[Supplied text]
Solar Hot Water System

With solar power increasing in popularity, so are solar hot water systems. There are several major benefits to using one of these systems. Notably, your carbon footprint will be lower, and you will spend less money on your electric bill. At the same time, you will not have a problem delivering hot water in high volumes to any source in your house.

Before we will dive deeper into the details, let’s understand the basics. The video below will help you to understand, how to identify the setup for a hot water system.

Understanding Why Solar Panels Have a Peak Power

Every time a solar panel is created it undergoes a series of tests to determine its power output. The test conditions used to determine the peak power of a solar panel are a light intensity of 1.000 W/m^2, a standard airmass of 1.5, and a temperature of 25 degrees Celsius. Additionally, the solar panel is positioned so that the sunlight is hitting it perpendicularly.

The results of the tests provide the manufacturer with the panel’s peak or nominal power. When these testing conditions are used, the peak power will be the same no matter where the panel is located. You should note that the peak power of a solar panel can have a range of 5 percent higher to 3 percent lower than the listed power.

Solar Water Heater Vs. Electric Water Heater

Those of you that are thinking of switching to a solar hot water system probably have an electric water heater at the moment. As a result, it is important to compare the two so that you can determine whether it is in your best interest to make the switch.

Solar Water Heater Power Consumption

One of the biggest benefits of switching to a solar hot water system is that you will significantly reduce your power consumption. While there are significant start-up costs, once you have the system installed, the energy costs will be almost nothing. Zero electricity is required to run solar water heating systems, so the overall power consumption at your house will be significantly reduced.

[Supplied records]
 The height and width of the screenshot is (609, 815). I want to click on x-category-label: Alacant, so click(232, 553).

* * *

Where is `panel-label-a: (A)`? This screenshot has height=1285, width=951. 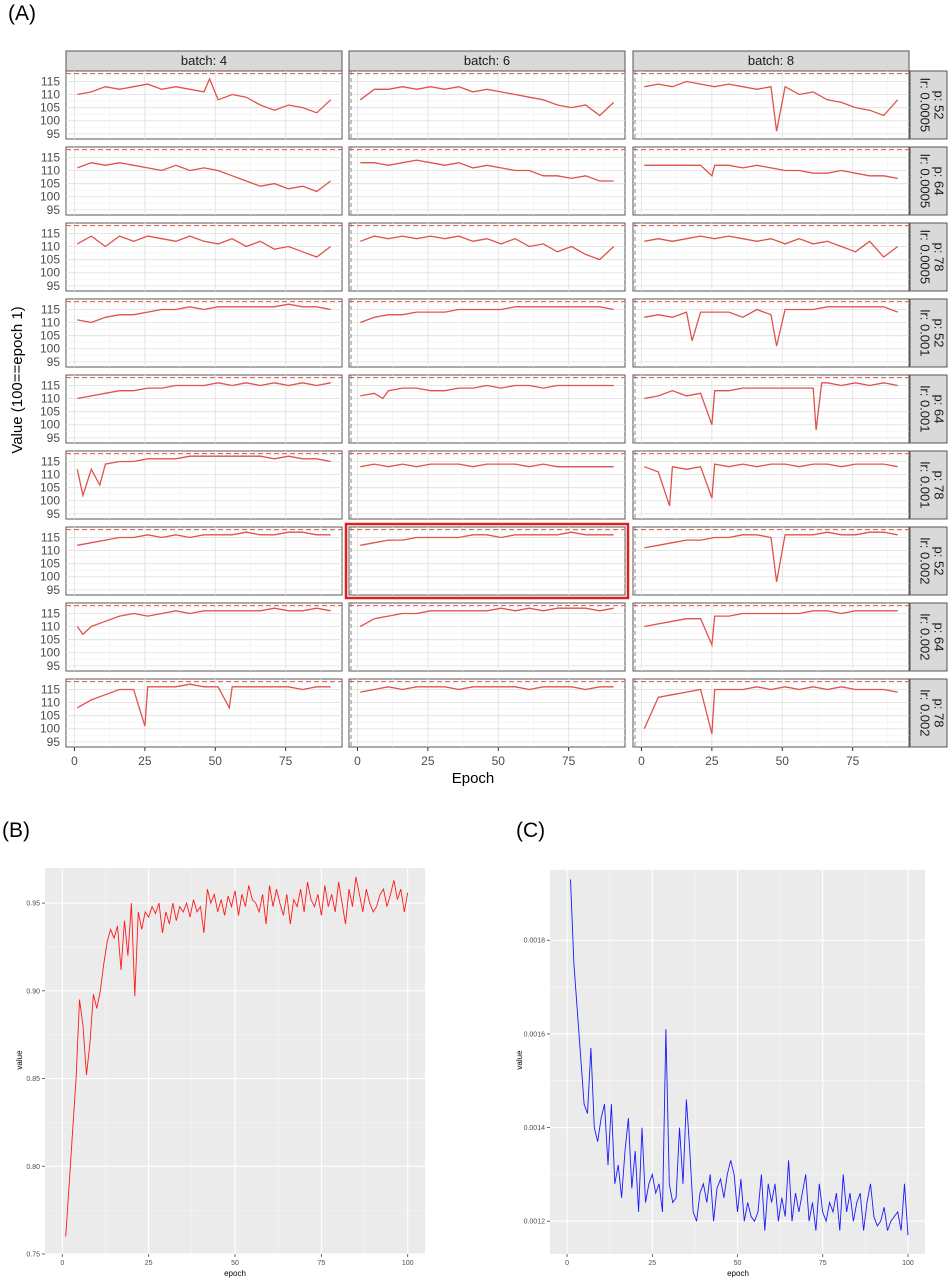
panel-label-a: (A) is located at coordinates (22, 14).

[Instructions]
A. Retype the solar hot water passage, starting with "One of the biggest" and going on through "be significantly reduced.".
B. Extend the solar hot water text past its final sentence.
The records can be set aside for this work.

[Task answers]
A.
One of the biggest benefits of switching to a solar hot water system is that you will significantly reduce your power consumption. While there are significant start-up costs, once you have the system installed, the energy costs will be almost nothing. Zero electricity is required to run solar water heating systems, so the overall power consumption at your house will be significantly reduced.

B.
Conventional Water Heater Power Consumption

As you very well be aware, conventional water heaters consume a significant amount of power. On average, conventional water heaters are responsible for 25 percent of the power consumption in a household according to the United States Department of Energy.

Comparing Costs of Solar and Traditional Water Heaters

When most people are trying to figure out if they water to switch over to a solar hot water system, they ask how much it costs. The general population seems to think that solar hot water systems are more expensive than traditional systems. While there is some truth to this, it is a little more nuanced of a situation.

The amount of money you need to spend to get a solar hot water system installed is far more than it is for a traditional system. You can expect to spend somewhere from $2500 to $3000 on initial costs. Whereas traditional systems only cost around $400 to install. As a result, you will be out of pocket when you first go to install the system.

While you will lose money at first installing a solar hot water system, you will save money in the long run. Firstly, solar water heating systems last much longer than the traditional heating system. You can expect your solar system to work effectively for 20 to 30 years. Conversely, a traditional water heating system cannot be expected to perform at its best for more than 15 years. As a result, you will save money replacing the system in the future.

Finally, solar water heaters are extremely cost-effective when it comes to utility costs. While there will be a small cost to keep them running, it will not be anywhere close to how much it costs each month to run your regular water heater. As we mentioned above, you can expect your water heater to be responsible for 25 percent of your electricity bill each month. If you reduce that to 5 to 10 percent, the money you save will quickly pay for the start-up costs.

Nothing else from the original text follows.